Meeting with members of the National Black Prosecutors Association
Meeting with members of the National Black Prosecutors Association

This week, I have had the opportunity to meet with members of the National Association of Black Prosecutors, I have watched cases go through the courts and met with senior professionals who work in the criminal justice system in NYC.  The opportunities to see the justice system in everyday action revealed stark differences between the way the UK works with vulnerable young people compared to that of the US. It has stressed the importance of both prevention services and early intervention programmes in reducing crime.

Until recently, New York and North Carolina were the only two states in the US that automatically prosecuted 16 and 17 year olds as adults,  which is all about to change thanks to the passing of Raise the Age. Until the change is in effect in October, however, a consequence is that young people who cannot raise enough funds for bail are held in an adult prison pre-trial – most likely in the notorious Rikers Island prison. The case of Kalief Browder, who spent 3 years at Rikers Island from the age of 16 with no trial or conviction and committed suicide upon his release, demonstrates the most severe outcomes of holding young people in adult prisons. Here in the UK, we have Youth Offending Institutions,  holding young people up to the age of 22, which focus on rehabilitation and education.

This research is not focused on the prison-industrial complex, the criminalisation of young people or America’s high incarceration rates, so you may be wondering what this blog is all about. But this week has highlighted to me just how important children’s services are in diverting young people from crime. Effective early help, good multi-agency working and access to public services, such as healthcare and housing, are all factors that reduce the risk of young people committing crimes, including gang activity and violence.

My research is split into two questions. Firstly, how do we identify young women and girls who are at risk of abuse in their relationships with gang members? Secondly, how do we ensure that young people who are being rehabilitated from gangs are supported  to change all abusive behaviours, so they don’t become adults who perpetrate abuse in their relationships? Over the next week, I will be learning a bit more about the programmes that young people can be referred into here, often given as an alternative to a custodial sentence.

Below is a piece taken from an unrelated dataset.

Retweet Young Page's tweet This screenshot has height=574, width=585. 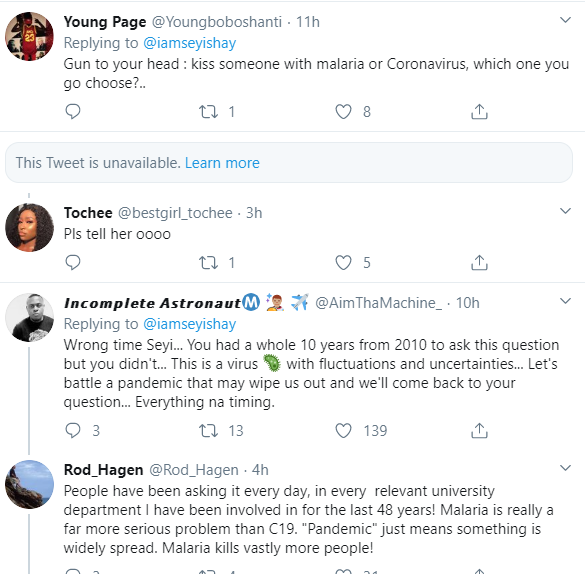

One final reflection on my time in New York. This week I watched three cases in court; two were juveniles and one was a 24 year old. All were African American or Hispanic and all had been involved in ACS (children’s services). When I spoke with one defence lawyer, he confirmed my suspicion that these  two factors were common in a lot of cases. The UK is no better in this instance; the Laming Review found that half of the children in youth custody came from foster or residential care and ethnic minorities are over represented in our prison population.

The only way we can reduce the risk of young people offending is by having well run children’s services that are empowered (and funded) to work with families when issues arise early, preventing family breakdown and children entering the care system.

So whilst the New York tagline works well on a tourist advert, the realities faced by some young people across the city, is not quite as neat.